Champagne, Pascale, Li, Caijian
Bioresource technology 2009 v.100 no.23 pp. 5700-5706
wastewater treatment, enzymatic hydrolysis, cellulose, lignocellulose, raw materials, biomass, renewable energy sources, reducing sugars, ethanol production, municipal solid waste, biosolids, acid treatment, alkali treatment, activated sludge
This study examined the hydrolysis of lignocellulose extracted from municipal wastewater treatment process residuals for the purpose of investigating low-cost feedstocks for ethanol production, while providing an alternative solid waste management strategy. Primary and thickened waste activated sludges and anaerobically digested biosolids underwent various pre-treatments to enhance subsequent enzymatic hydrolysis. Half of the pre-treated samples were dried and grinded, while the other half were used as is (wet). The wet primary sludge yielded the highest reducing sugar conversions. When wet primary sludge without pre-treatment was hydrolyzed at 40°C and an enzyme loading of 800U/g substrate, 31.1±2.7% was converted to reducing sugars in 24h.
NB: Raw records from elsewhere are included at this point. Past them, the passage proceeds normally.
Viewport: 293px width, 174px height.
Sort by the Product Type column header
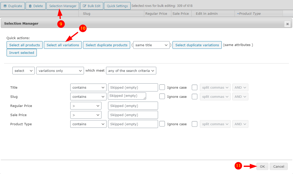pyautogui.click(x=250, y=13)
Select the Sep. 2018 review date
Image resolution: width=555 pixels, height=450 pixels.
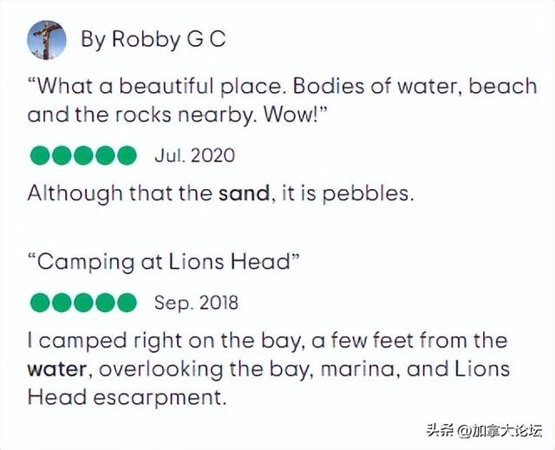[x=197, y=303]
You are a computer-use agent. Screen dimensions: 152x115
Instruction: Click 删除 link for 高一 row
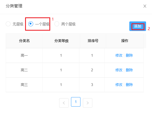pyautogui.click(x=129, y=55)
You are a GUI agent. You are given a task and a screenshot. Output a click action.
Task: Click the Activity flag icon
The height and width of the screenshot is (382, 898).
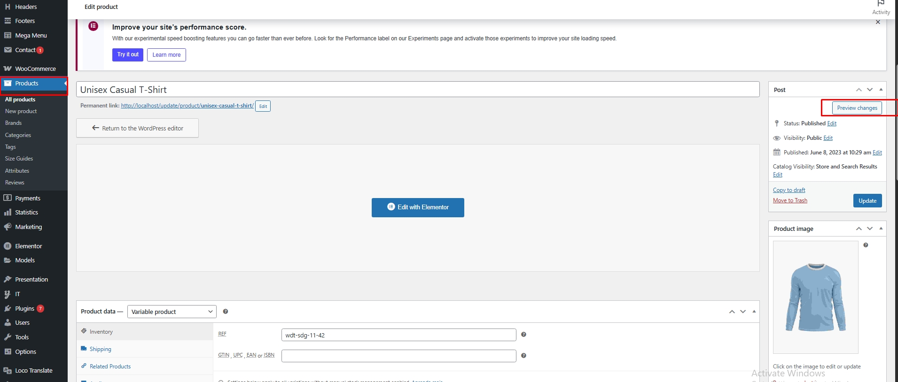881,4
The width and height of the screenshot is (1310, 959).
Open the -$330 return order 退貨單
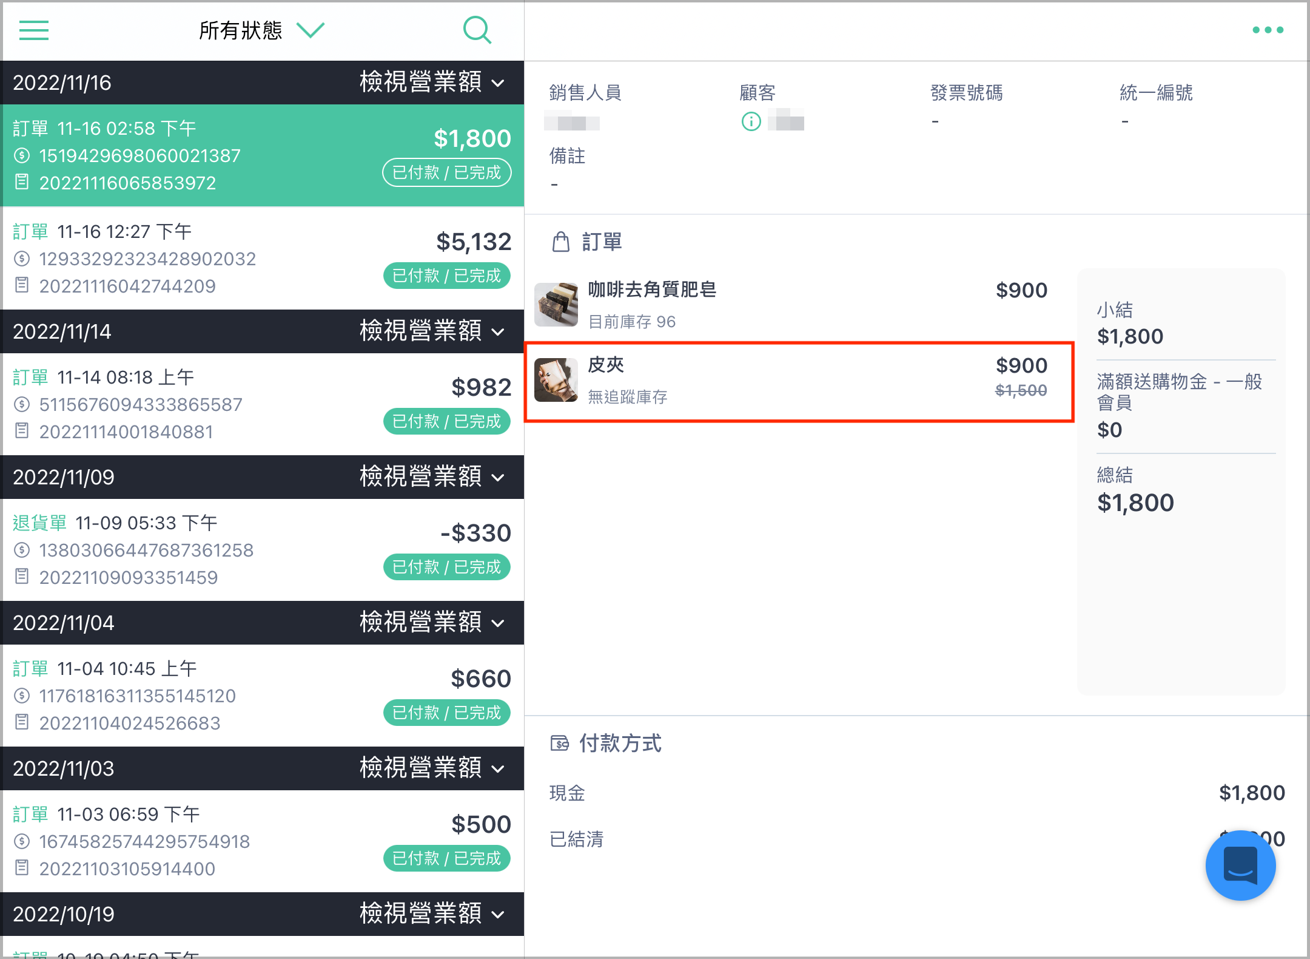(262, 550)
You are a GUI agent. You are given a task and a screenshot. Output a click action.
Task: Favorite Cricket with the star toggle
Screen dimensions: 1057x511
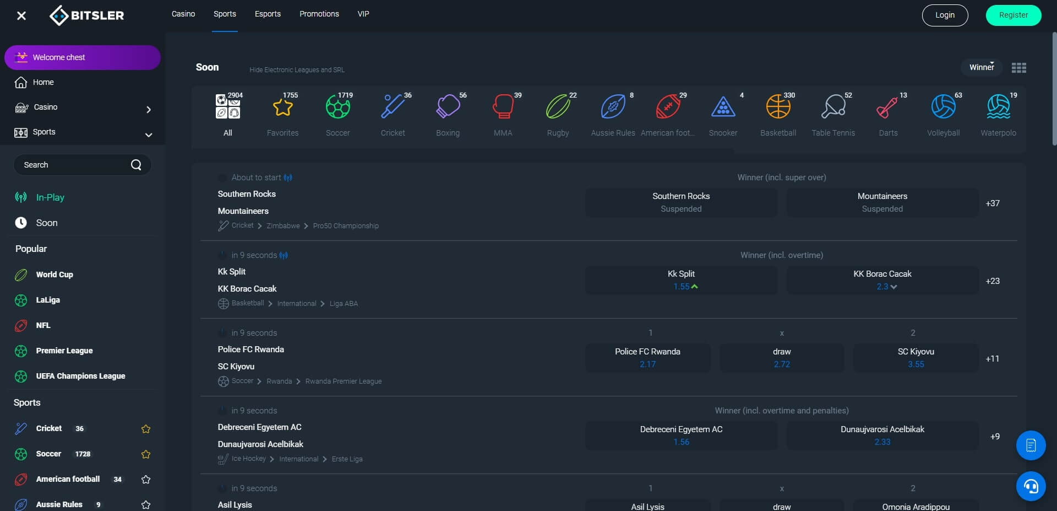[x=146, y=429]
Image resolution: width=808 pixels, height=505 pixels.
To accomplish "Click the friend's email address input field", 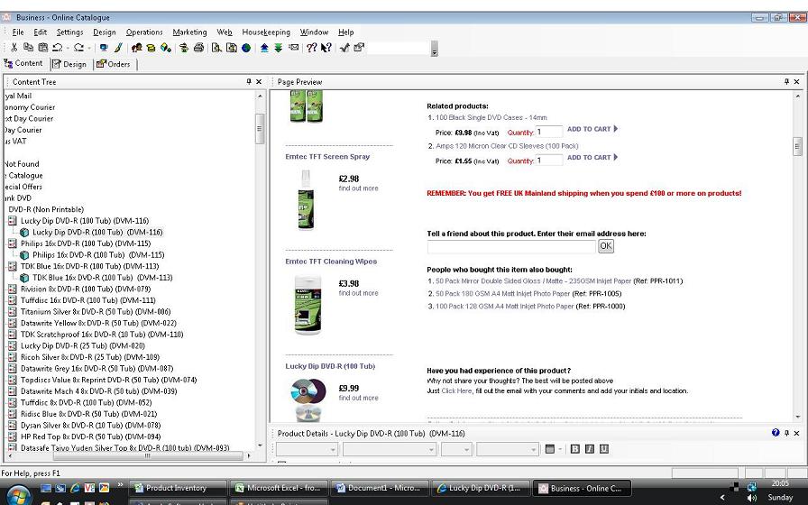I will click(x=511, y=246).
This increased to 54.2±4.0% when HCl and KOH pre-treatments were applied. FTIR analyses were used to examine differences in the sludge compositions. These indicated that the cellulose content in the primary sludge was higher than that of the thickened waste activated sludge and biosolids, which was consistent with the higher reducing sugar yields observed in the primary sludge.